━━━ Dataset excerpts ━━━

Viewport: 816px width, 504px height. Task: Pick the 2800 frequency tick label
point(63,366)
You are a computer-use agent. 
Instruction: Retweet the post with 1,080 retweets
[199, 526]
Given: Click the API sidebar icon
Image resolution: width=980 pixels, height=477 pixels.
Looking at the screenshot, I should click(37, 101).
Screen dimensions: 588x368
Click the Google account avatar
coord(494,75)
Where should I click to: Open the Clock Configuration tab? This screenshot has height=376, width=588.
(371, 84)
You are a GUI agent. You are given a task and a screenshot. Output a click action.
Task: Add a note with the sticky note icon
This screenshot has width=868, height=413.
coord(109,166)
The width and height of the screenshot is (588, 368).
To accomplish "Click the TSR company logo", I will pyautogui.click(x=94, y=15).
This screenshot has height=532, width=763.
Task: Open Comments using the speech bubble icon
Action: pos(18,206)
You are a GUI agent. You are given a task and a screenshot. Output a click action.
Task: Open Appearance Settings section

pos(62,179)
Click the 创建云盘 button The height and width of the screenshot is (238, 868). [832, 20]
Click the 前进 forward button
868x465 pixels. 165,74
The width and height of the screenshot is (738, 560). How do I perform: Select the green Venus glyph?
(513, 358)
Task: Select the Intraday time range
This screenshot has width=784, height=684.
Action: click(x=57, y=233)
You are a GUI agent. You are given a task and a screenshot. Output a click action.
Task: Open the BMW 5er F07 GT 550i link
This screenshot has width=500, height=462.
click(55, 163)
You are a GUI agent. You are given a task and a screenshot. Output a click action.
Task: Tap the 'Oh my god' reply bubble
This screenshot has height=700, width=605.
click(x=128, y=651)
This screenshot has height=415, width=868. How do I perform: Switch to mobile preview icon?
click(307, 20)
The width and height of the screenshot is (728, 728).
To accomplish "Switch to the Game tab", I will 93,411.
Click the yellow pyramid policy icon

━━━

Exercise: The response should consist of all the entries, set down exactly.

Written answer:
Viewport: 816px width, 504px height. Task: Pick the 2800 frequency tick label
point(63,366)
You are a computer-use agent. 
Instruction: Retweet the post with 1,080 retweets
[199, 526]
Given: Click the API sidebar icon
Image resolution: width=980 pixels, height=477 pixels.
Looking at the screenshot, I should click(37, 101).
Screen dimensions: 588x368
Click the Google account avatar
coord(494,75)
Where should I click to: Open the Clock Configuration tab? This screenshot has height=376, width=588.
(371, 84)
You are a GUI agent. You are given a task and a screenshot. Output a click action.
Task: Add a note with the sticky note icon
This screenshot has width=868, height=413.
coord(109,166)
The width and height of the screenshot is (588, 368).
To accomplish "Click the TSR company logo", I will pyautogui.click(x=94, y=15).
This screenshot has height=532, width=763.
Task: Open Comments using the speech bubble icon
Action: pos(18,206)
You are a GUI agent. You are given a task and a screenshot. Output a click action.
Task: Open Appearance Settings section

pos(62,179)
Click the 创建云盘 button The height and width of the screenshot is (238, 868). [832, 20]
Click the 前进 forward button
868x465 pixels. 165,74
The width and height of the screenshot is (738, 560). How do I perform: Select the green Venus glyph?
(513, 358)
Task: Select the Intraday time range
This screenshot has width=784, height=684.
Action: click(x=57, y=233)
You are a GUI agent. You are given a task and a screenshot. Output a click action.
Task: Open the BMW 5er F07 GT 550i link
This screenshot has width=500, height=462.
click(55, 163)
You are a GUI agent. You are given a task and a screenshot. Output a click action.
Task: Tap the 'Oh my god' reply bubble
This screenshot has height=700, width=605.
click(x=128, y=651)
This screenshot has height=415, width=868. How do I perform: Switch to mobile preview icon?
click(307, 20)
The width and height of the screenshot is (728, 728).
To accomplish "Switch to the Game tab", I will 93,411.
Click the yellow pyramid policy icon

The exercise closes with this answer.